TASK STATEMENT – Look below for the line holding "Task: Click the chat search magnifier icon" and the line holding "This screenshot has width=1568, height=782.". Repeat those two and everything between, exactly.

GIVEN ENTRIES –
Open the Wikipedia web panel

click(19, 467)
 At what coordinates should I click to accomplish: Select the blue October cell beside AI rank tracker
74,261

---

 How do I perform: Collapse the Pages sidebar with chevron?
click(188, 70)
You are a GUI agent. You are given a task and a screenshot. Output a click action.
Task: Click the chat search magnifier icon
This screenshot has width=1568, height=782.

==

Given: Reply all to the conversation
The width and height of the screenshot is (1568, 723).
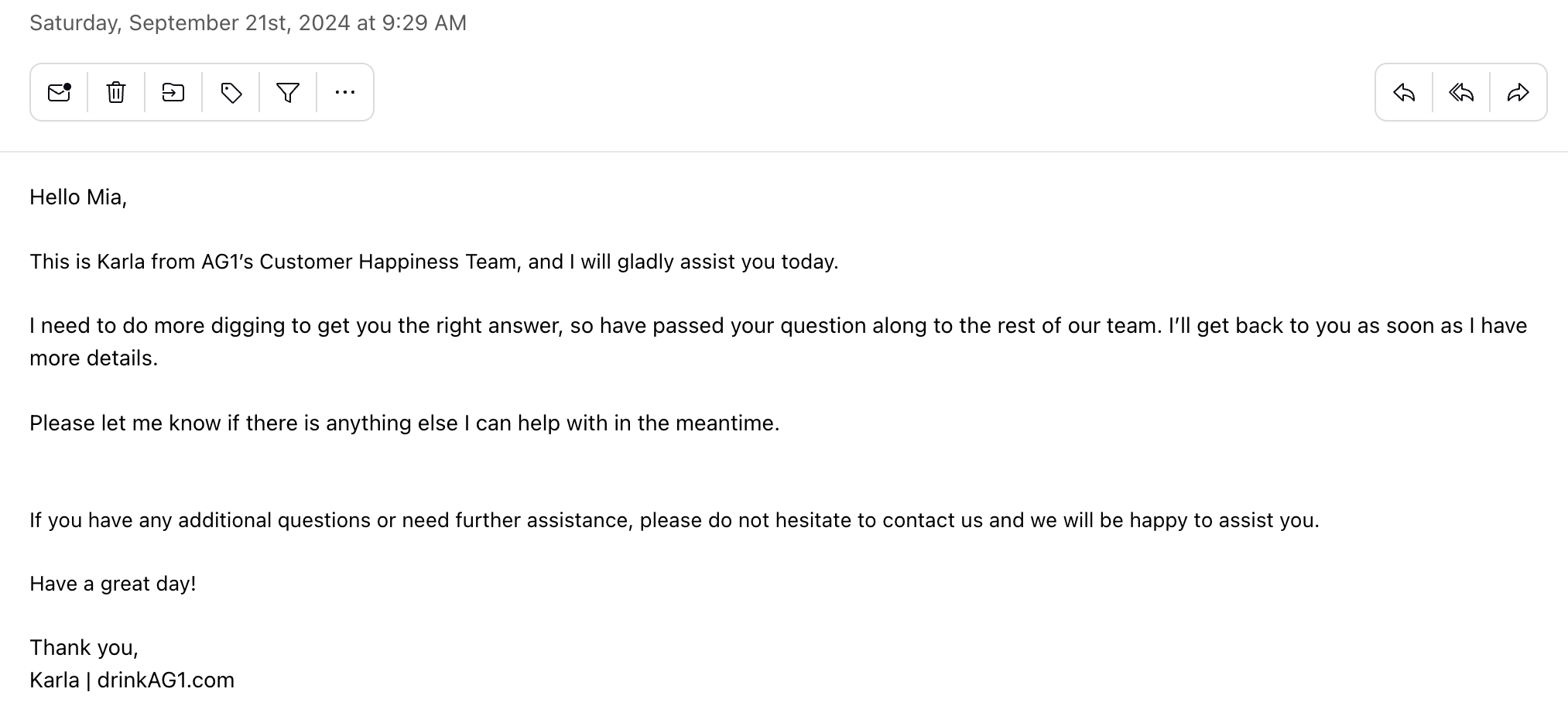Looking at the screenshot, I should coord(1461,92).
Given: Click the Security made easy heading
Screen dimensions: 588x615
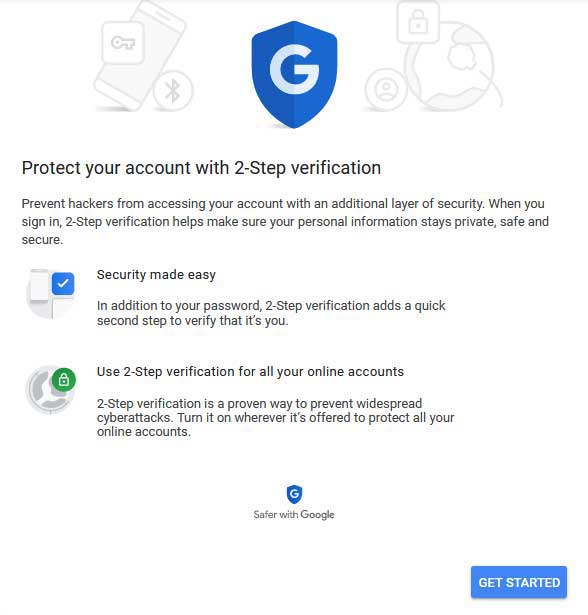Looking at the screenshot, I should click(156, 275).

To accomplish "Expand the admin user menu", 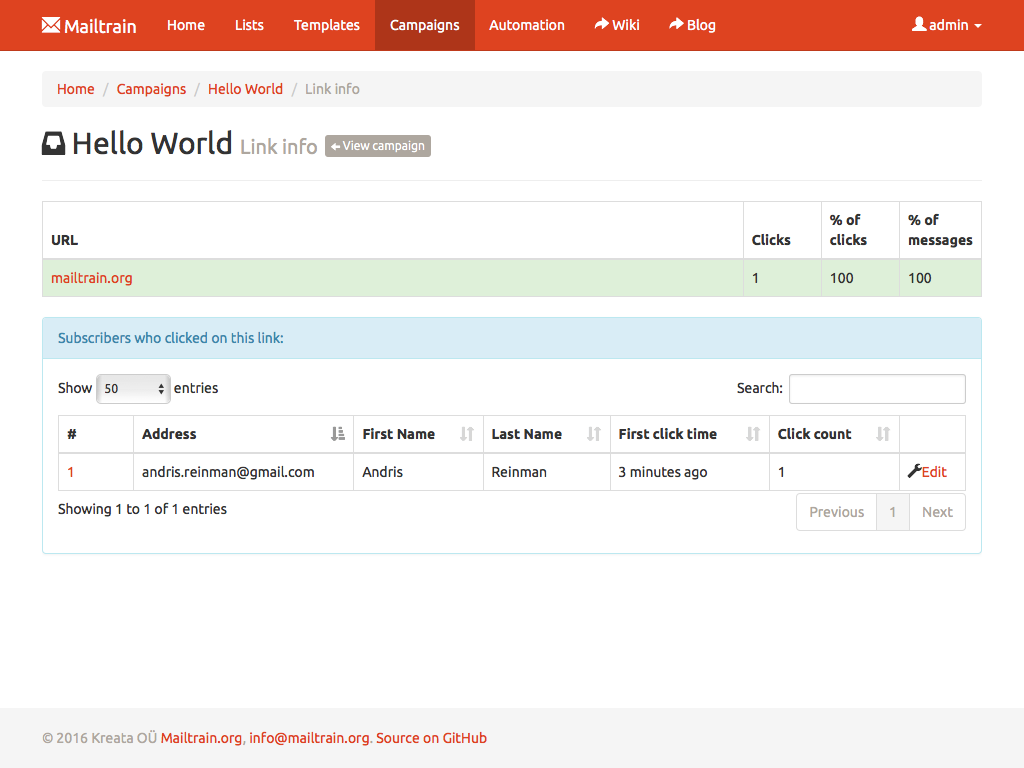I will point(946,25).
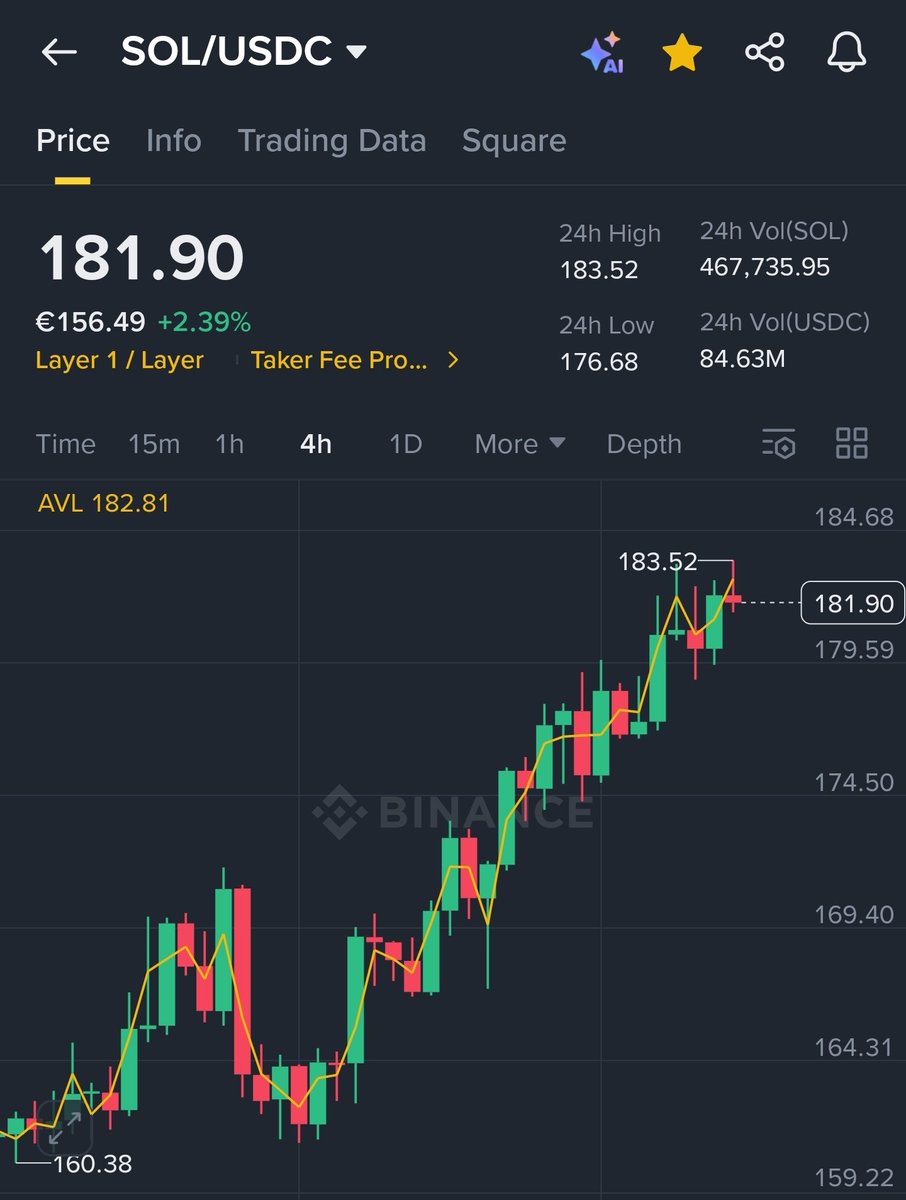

EXERCISE RESPONSE –
Task: Click the chat search magnifier icon
This screenshot has width=1568, height=782.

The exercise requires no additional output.